Samsung turned over an entirely new leaf starting with the Galaxy S6. Top of the line everything became the way of things. Shockingly premium build quality and materials. The fastest internal storage. The faster processor Samsung had on hand, rather than whatever Qualcomm would give them. Enough RAM to power a semi-modern desktop PC. A luscious, high-res screen. To top it all off, a camera that blew away anything Samsung had done before was on board. To put said camera to the test, the phone was put through DxOMark, a benchmark of sorts for mobile cameras that’s done by analyzing stills and video taken by the devices. The Galaxy S6 Edge, with the same hardware and mostly the same software as the S6, easily laid the smackdown on Apple, LG and Sony powerhouses normally known for their great camera quality, scoring 86 points.

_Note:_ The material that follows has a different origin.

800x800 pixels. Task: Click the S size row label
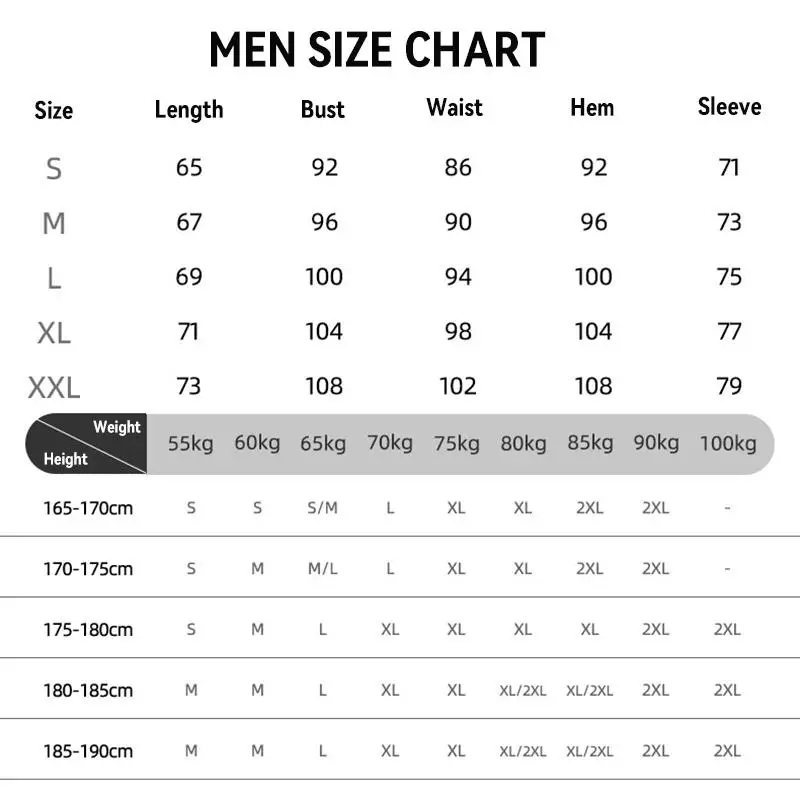click(x=54, y=169)
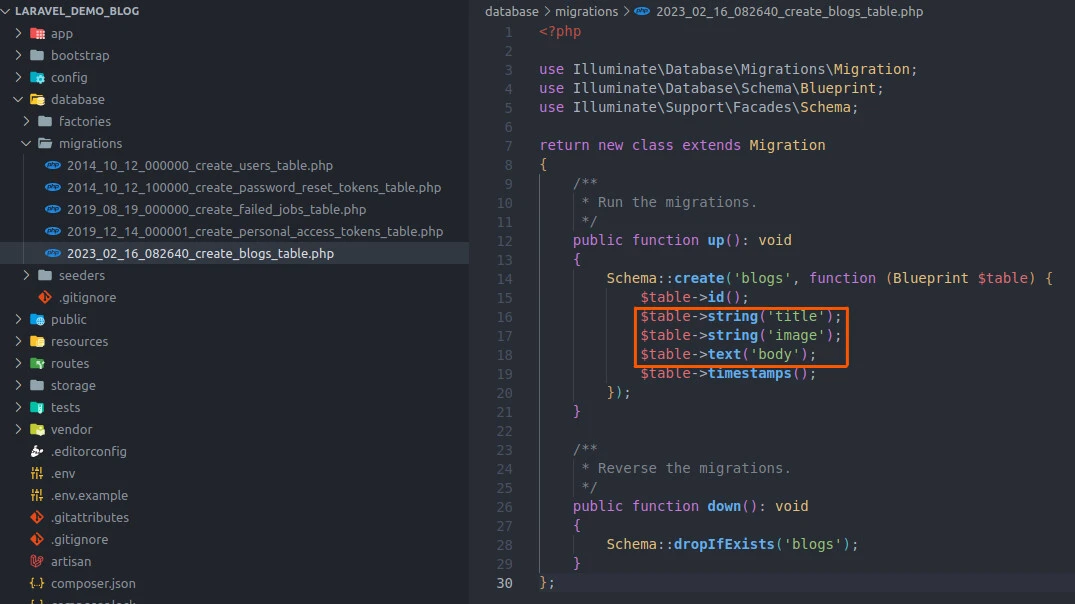Viewport: 1075px width, 604px height.
Task: Click the red app folder icon
Action: (x=37, y=34)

When the Xperia Z5 came along, Sony knew they had to up their game on every level to compete. Better build quality, usablility underwater, though that point was later officially redacted, and an exquisite new camera were the order of the day. The Z5 topped DxOMark with no trouble, even beating out the incredible Galaxy S6 Edge by one point. Samsung didn’t take it lying down, however. Enter the Galaxy Note 5 and Galaxy S6 Edge Plus. Though the Note 5 tied with its elder sibling, the S6 Edge, the S6 Edge Plus ascended its family members’ stations to share the throne with the Xperia Z5. Both handsets scored an amazing 88 for photo quality and an 86 for video quality, beating out everything else tested to date. Mind you, the photo and video juggernaut LG V10 has yet to make its DxOMark debut, but it seems like the Z5 and S6 Edge Plus won’t be surpassed by a terribly wide margin.

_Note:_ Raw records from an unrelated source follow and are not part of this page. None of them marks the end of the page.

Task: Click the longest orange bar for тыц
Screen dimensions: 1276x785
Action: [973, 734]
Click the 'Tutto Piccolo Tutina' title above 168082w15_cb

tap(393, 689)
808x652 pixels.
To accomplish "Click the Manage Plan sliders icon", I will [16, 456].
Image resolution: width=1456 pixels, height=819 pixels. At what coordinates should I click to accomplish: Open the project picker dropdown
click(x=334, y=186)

The S6 Edge Plus was able to cope with low light situations like a champ and made easy work of bright light as well, almost completely avoiding overexposure on a light-colored building directly in the sun. White balance was close to as perfect as it gets, which aided in color reproduction that could be called nothing short of excellent. Preservation of remarkably small details was a high mark as well, keeping a row of printed photos on a posterboard under low light faithful to their originals and clearly showing the masonry and glasswork on distant buildings in direct sunlight. The flash received high marks as well. On the video section, some jittering could be seen, autofocus in changing light conditions was a bit slow and details got lost in low light conditions, but it still beat out anything else tested. Put through its paces, the Galaxy S6 Edge Plus gave a camera performance that would disappoint only the most hardened of photographers used to professional equipment.